Skocz do zawartości

Przelałem olej :-(


Wiatrak

Rekomendowane odpowiedzi

Sprawdzałem wczoraj poziom oleju po ostrej w tygodniu jeździe i się okazało, że poziom był przy LOW. Lekko posmutniałem, że po ok. 4000 przejechanych km muszę dolewać. Logiczne było dolać jakieś 400 ml, by kreska oleju na bagnecie zatrzymała się w połowie. Tak zrobiłem i się okazało, że przelałem tak, że poziom o jakieś 30% przekracza FULL patrząć na odległość pomiędzy LOW FULL. Tak jakbym wklał około 1,3 litra. Bez sęsu, teraz muszę oddessać trochę. Ale zero logiki w tym jest, wynika z tego, że wcale nie musiałem dolewać, tylko bagnet jakoś "fałszuje". Szlag by to trafił.

Odnośnik do komentarza
Udostępnij na innych stronach

Jeśli sprawdzałeś na gorącym silniku to w sumie nic dziwnego, bagnet nie fałszuje tylko oleum nie zdążyło jeszcze spłynąć... (przynajmniej tak mi moja ograniczona wiedza podpowiada) :???:

 

Sprawdzałem na zimnym, nawet po sprawdzeniu odczekałem jeszcze pół h i raz jeszcze sprawdziałem, pozim był przy dolnej dziurce - LOW niezmiennie. Dolałem 400 ml, odczekałem jakieś pół h i skoczyło o jakieś 3 mm powyżej FULL, przy tym samym położeniu samochodu, w tym samym miejscu sprawdzania. Dziwna sprawa... Poza tym brakuje mi w samochodach zegara z poziomem oleju w misce.

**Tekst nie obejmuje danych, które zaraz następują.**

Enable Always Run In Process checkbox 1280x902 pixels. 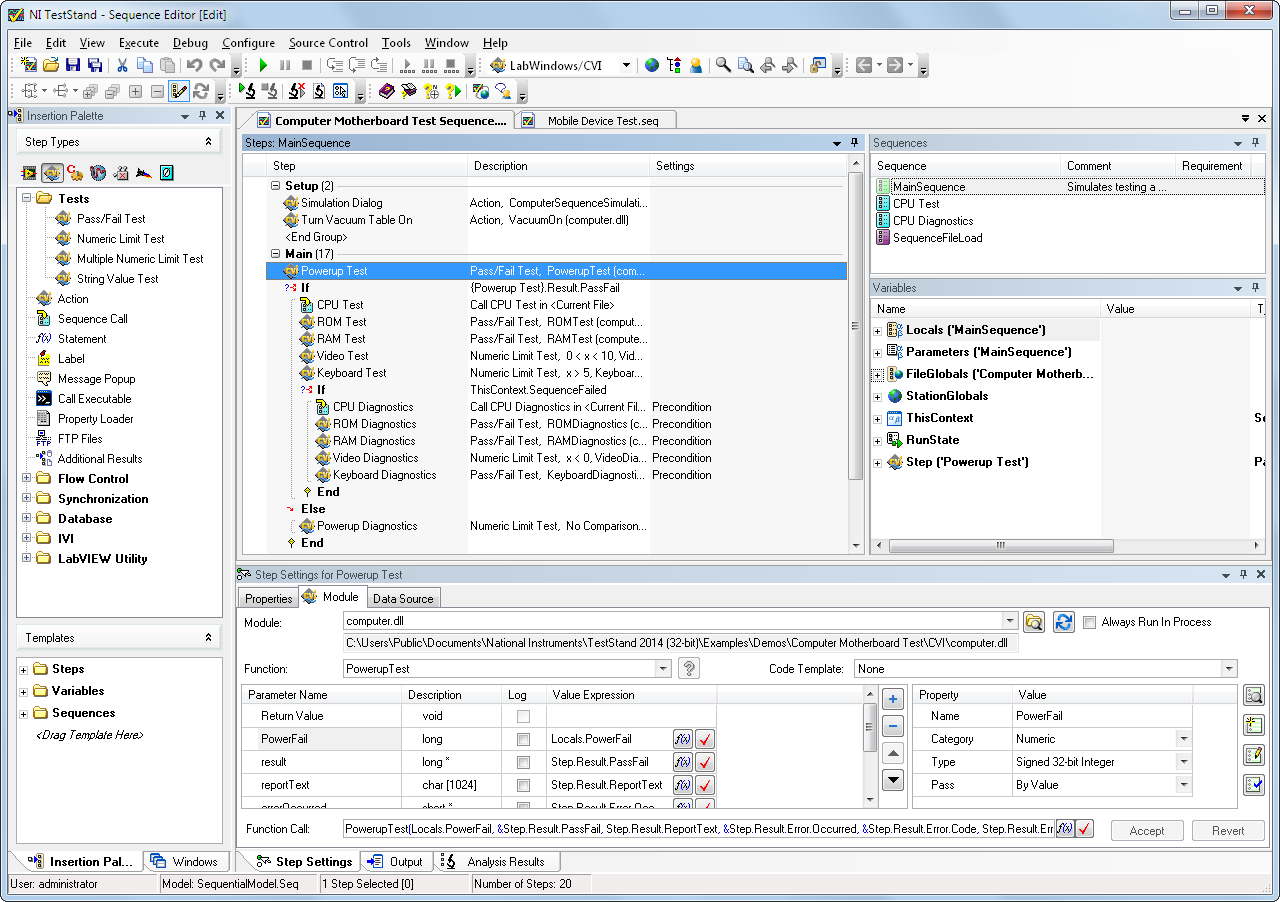1090,622
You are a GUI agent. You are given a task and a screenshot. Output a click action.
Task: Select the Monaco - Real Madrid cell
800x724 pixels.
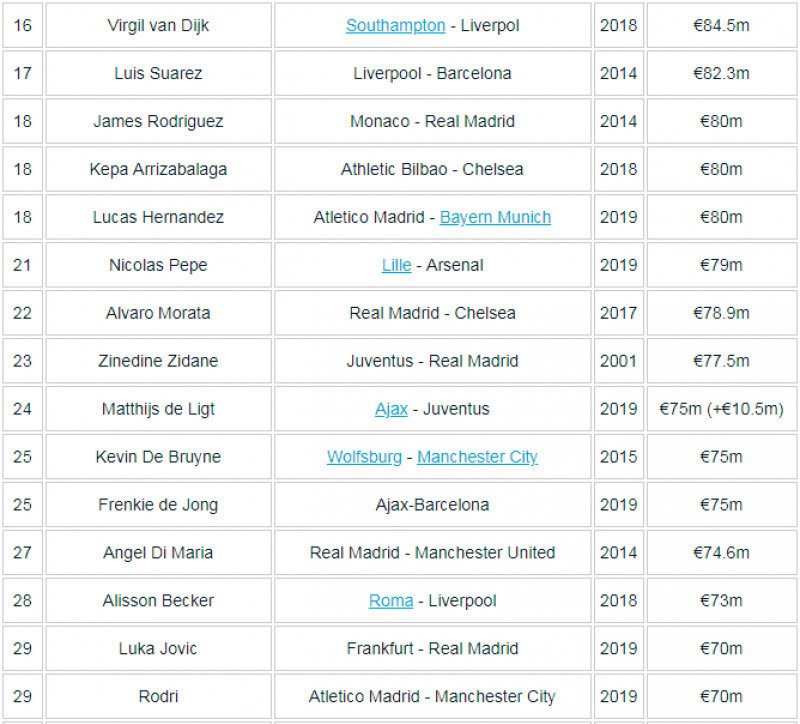pos(432,122)
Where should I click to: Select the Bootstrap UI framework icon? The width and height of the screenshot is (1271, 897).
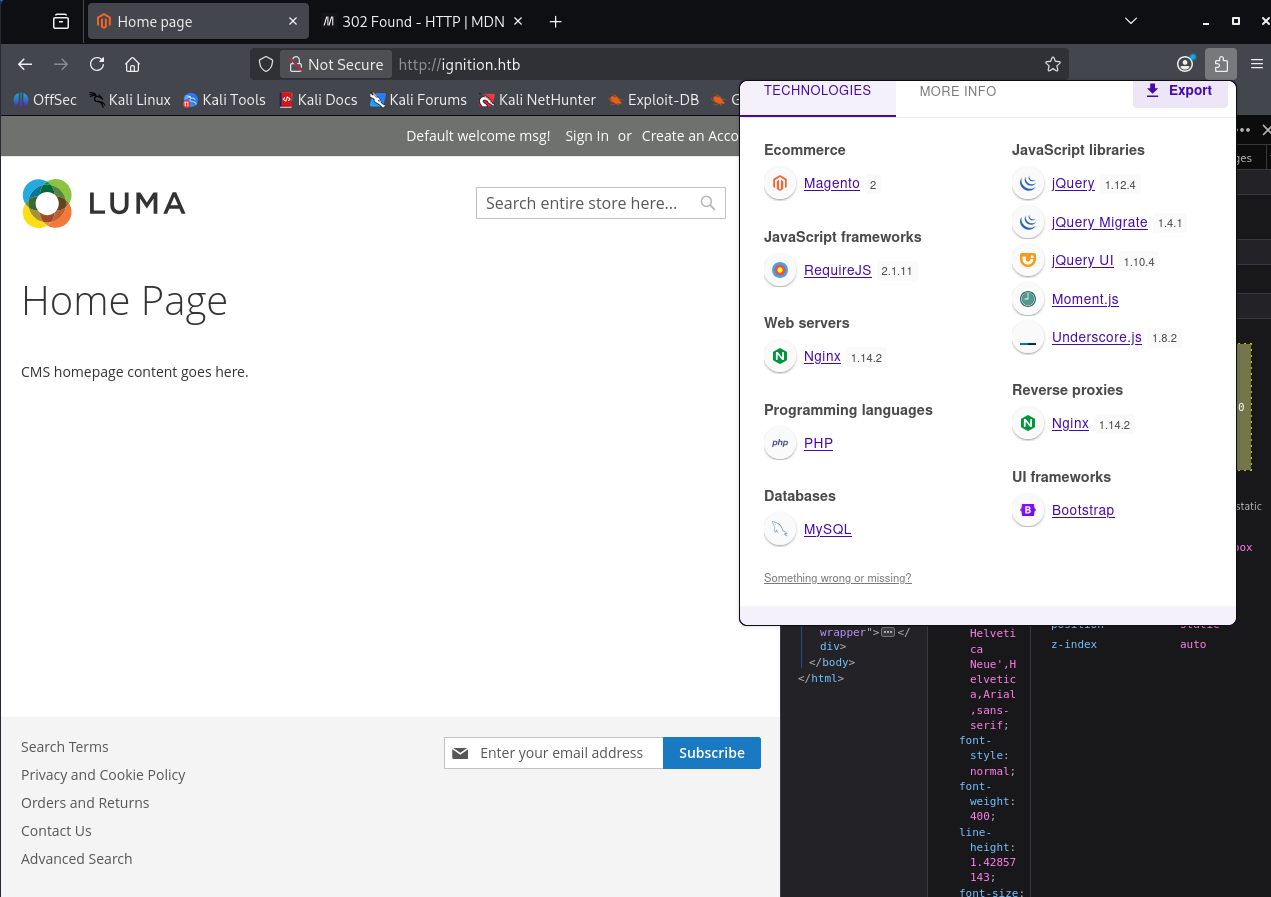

Jak się już dioda oleju zaświeci to tylko oznacza, że jest za późno... duże prawdopodobieństwo zatarcia silnika.

 

[ Dodano: Pon Mar 10, 2008 11:03 am ]

Na goracym silniku stan powinien byc ok 1/3 wiecej niz max. powinien podchodzic pod takie male wyciecie na bagnecie.

 

Ale nie odpalałem silnika po dolewce... po wlaniu tylko 400 ml tak skoczyło.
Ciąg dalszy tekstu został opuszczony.